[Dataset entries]
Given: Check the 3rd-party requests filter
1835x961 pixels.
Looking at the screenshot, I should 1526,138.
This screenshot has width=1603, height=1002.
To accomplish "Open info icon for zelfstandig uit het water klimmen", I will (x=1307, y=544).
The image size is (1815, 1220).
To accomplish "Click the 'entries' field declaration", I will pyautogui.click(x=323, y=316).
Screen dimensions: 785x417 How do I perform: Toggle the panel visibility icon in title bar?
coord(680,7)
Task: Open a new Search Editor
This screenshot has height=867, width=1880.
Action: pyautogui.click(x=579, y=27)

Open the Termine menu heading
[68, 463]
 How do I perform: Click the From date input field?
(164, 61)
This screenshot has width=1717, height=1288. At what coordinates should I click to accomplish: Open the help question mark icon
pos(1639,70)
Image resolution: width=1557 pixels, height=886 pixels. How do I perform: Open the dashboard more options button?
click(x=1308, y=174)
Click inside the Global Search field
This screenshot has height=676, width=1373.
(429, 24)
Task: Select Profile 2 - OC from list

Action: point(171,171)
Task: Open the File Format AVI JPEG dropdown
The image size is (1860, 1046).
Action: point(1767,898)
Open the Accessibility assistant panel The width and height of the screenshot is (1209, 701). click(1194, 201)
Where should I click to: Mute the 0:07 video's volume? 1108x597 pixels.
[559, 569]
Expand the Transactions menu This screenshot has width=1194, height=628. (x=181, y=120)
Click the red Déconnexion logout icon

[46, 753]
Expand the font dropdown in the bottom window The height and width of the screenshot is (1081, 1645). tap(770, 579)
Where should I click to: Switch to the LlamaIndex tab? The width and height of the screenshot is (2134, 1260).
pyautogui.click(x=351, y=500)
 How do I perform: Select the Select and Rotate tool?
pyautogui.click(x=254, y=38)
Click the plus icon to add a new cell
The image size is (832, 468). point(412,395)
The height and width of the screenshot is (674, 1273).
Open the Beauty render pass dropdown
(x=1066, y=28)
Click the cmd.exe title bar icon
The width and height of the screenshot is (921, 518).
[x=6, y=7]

**EXERCISE INSTRUCTIONS**
If a line in the records contains the string "Search", copy it out.

**SOLUTION FOR THIS EXERCISE**
Task: Open a new Search Editor
Click inside the Global Search field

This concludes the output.